Stored items from a collection:
*** Begin section ***
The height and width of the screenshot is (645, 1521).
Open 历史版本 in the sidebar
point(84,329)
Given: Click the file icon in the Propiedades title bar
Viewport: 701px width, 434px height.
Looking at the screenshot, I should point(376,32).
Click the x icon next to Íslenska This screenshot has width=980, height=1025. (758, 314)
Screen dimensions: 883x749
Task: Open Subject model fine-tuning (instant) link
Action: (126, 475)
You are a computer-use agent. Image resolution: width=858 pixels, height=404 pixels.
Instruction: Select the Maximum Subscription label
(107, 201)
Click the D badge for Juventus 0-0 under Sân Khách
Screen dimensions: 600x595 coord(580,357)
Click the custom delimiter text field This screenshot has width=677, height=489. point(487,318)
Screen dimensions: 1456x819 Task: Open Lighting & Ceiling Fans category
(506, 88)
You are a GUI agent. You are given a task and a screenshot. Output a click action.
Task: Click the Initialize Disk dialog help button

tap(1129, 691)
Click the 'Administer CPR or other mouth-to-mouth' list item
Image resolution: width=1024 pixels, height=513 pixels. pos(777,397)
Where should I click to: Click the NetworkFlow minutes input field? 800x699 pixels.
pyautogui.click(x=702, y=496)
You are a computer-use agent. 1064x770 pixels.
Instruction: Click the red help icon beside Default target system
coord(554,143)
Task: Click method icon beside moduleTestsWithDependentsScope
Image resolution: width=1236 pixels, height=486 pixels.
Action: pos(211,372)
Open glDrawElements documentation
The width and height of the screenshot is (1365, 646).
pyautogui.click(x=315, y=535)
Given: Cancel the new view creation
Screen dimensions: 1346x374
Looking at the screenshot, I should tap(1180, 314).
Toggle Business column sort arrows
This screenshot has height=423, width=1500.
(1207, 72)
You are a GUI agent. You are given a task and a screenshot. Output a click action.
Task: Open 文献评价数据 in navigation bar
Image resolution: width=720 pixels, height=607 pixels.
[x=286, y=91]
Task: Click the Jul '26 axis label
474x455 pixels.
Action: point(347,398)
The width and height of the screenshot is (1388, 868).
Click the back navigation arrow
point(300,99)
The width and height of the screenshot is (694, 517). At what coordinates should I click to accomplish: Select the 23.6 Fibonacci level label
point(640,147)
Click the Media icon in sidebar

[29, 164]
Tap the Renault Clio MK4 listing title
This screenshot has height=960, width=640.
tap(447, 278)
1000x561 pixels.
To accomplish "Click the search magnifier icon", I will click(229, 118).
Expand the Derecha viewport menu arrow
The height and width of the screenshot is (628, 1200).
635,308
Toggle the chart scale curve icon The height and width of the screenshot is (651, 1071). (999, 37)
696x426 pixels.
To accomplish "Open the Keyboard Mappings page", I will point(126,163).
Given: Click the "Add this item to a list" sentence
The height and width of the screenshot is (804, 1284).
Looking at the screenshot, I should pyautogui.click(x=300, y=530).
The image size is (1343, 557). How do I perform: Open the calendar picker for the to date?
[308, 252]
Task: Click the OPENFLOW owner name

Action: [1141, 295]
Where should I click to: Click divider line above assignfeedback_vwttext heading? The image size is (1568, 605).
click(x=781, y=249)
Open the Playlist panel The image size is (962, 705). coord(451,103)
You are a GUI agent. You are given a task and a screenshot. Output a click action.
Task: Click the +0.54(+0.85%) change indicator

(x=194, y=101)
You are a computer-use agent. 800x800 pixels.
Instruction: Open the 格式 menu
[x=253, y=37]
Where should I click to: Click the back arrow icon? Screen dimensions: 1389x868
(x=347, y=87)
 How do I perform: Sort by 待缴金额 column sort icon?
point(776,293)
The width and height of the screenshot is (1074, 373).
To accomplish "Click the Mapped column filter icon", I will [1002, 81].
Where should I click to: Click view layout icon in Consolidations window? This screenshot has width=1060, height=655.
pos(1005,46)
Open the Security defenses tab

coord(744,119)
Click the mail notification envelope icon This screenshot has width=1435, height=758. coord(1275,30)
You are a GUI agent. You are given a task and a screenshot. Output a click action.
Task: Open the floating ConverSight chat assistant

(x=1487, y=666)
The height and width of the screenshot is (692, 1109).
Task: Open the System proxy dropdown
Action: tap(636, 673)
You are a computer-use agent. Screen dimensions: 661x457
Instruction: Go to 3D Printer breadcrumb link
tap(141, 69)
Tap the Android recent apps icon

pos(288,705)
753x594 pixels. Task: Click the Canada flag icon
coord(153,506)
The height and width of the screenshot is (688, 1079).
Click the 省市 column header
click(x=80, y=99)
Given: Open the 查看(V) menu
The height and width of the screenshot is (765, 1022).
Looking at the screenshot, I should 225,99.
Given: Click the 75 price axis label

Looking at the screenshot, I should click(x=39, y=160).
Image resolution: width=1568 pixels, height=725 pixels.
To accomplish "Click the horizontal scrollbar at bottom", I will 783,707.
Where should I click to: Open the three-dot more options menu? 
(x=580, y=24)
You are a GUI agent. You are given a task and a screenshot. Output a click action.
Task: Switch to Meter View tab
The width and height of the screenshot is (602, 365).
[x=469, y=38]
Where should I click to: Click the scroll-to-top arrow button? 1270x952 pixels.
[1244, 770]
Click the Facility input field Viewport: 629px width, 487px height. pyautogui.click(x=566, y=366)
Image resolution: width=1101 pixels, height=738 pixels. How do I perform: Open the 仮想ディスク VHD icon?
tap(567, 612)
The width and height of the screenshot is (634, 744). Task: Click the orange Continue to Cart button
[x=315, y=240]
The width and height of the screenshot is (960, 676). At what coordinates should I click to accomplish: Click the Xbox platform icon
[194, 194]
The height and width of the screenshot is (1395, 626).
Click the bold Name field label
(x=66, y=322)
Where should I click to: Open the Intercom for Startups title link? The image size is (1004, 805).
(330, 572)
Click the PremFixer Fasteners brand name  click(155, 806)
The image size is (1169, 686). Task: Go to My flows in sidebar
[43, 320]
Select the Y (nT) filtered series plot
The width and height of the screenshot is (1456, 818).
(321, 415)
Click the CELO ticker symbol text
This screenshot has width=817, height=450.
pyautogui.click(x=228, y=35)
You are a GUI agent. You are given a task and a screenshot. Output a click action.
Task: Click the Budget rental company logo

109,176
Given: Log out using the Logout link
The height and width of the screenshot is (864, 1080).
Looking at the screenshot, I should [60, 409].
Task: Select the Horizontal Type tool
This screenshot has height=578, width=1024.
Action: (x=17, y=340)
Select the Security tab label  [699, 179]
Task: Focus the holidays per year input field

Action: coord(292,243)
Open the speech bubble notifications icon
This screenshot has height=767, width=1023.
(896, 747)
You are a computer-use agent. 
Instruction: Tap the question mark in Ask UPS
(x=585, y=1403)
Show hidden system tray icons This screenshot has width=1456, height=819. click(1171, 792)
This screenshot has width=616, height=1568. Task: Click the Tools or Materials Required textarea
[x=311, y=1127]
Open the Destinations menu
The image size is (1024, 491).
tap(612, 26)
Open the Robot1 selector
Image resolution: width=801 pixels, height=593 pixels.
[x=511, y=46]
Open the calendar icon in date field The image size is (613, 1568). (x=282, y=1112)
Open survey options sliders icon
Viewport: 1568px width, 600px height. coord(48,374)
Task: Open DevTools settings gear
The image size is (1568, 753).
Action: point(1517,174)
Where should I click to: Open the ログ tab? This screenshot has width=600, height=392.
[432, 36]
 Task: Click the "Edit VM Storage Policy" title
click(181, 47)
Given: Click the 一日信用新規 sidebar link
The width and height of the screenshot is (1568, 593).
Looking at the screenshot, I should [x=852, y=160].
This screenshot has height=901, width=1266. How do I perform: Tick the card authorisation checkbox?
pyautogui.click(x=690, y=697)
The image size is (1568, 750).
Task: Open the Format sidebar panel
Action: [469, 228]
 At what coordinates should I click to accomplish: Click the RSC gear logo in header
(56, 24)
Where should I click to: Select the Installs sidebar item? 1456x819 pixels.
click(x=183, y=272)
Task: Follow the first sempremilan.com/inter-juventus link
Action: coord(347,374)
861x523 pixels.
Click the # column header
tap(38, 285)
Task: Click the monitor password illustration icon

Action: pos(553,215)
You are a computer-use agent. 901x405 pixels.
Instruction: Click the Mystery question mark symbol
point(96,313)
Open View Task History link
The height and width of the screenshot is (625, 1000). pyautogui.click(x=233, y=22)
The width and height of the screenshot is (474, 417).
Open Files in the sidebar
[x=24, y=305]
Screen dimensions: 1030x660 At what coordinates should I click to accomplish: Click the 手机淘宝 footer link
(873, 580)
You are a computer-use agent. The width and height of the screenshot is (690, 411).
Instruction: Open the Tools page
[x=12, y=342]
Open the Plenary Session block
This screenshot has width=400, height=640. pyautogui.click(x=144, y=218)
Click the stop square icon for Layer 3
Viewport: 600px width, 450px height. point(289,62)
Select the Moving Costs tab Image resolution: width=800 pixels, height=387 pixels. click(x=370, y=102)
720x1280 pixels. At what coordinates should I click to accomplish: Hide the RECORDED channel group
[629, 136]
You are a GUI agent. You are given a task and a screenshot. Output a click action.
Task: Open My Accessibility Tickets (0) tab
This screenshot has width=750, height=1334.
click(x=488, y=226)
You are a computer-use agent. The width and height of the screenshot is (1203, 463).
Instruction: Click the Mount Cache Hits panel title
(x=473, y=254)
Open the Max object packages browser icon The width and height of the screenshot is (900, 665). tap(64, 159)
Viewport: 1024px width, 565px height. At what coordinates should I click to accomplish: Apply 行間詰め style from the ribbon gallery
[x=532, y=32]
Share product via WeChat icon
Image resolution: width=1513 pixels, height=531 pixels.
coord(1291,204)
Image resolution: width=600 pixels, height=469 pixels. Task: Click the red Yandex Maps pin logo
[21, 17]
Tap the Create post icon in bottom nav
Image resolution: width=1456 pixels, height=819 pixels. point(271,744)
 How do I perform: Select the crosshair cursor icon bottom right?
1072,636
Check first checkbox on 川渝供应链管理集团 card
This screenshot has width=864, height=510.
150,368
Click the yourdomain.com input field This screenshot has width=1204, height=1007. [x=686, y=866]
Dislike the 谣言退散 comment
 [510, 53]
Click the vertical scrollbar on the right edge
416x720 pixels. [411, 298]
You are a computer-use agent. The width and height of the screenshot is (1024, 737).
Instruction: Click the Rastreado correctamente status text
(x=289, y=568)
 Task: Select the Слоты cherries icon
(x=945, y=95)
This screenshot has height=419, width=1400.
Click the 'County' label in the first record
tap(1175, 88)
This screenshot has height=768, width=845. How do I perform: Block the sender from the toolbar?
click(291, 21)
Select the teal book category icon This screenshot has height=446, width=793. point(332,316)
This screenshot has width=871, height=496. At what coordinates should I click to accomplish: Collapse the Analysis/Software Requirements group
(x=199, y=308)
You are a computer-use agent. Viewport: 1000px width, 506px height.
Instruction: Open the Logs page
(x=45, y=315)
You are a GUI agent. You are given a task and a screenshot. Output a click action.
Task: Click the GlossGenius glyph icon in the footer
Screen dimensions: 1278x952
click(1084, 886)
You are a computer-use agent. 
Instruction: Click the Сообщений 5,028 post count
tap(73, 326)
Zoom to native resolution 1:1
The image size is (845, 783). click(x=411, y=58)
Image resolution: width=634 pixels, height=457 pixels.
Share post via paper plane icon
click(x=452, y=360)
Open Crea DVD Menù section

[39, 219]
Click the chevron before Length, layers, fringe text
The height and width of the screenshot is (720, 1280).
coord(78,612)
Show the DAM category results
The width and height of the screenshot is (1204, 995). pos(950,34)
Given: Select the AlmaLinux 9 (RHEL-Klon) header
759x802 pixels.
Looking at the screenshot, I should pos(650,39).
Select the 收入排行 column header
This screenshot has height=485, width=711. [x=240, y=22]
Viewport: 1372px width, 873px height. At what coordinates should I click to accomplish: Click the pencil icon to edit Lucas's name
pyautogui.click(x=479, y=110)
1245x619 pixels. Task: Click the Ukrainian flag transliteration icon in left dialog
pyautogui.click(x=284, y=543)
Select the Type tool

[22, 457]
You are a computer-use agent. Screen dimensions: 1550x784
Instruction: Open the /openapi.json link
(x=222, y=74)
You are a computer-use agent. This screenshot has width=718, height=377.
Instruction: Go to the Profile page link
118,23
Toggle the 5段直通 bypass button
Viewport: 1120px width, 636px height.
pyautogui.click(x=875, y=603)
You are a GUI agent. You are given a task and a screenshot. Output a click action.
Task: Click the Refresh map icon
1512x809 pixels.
*** End section ***
__TRY IT__. Repeat word for word from the line holding "Image resolution: width=634" down to the last line above, including both.

__ANSWER SPACE__.
Image resolution: width=634 pixels, height=457 pixels.
Share post via paper plane icon
click(x=452, y=360)
Open Crea DVD Menù section

[39, 219]
Click the chevron before Length, layers, fringe text
The height and width of the screenshot is (720, 1280).
coord(78,612)
Show the DAM category results
The width and height of the screenshot is (1204, 995). pos(950,34)
Given: Select the AlmaLinux 9 (RHEL-Klon) header
759x802 pixels.
Looking at the screenshot, I should pos(650,39).
Select the 收入排行 column header
This screenshot has height=485, width=711. [x=240, y=22]
Viewport: 1372px width, 873px height. At what coordinates should I click to accomplish: Click the pencil icon to edit Lucas's name
pyautogui.click(x=479, y=110)
1245x619 pixels. Task: Click the Ukrainian flag transliteration icon in left dialog
pyautogui.click(x=284, y=543)
Select the Type tool

[22, 457]
You are a computer-use agent. Screen dimensions: 1550x784
Instruction: Open the /openapi.json link
(x=222, y=74)
You are a computer-use agent. This screenshot has width=718, height=377.
Instruction: Go to the Profile page link
118,23
Toggle the 5段直通 bypass button
Viewport: 1120px width, 636px height.
pyautogui.click(x=875, y=603)
You are a GUI agent. You are given a task and a screenshot. Output a click action.
Task: Click the Refresh map icon
1512x809 pixels.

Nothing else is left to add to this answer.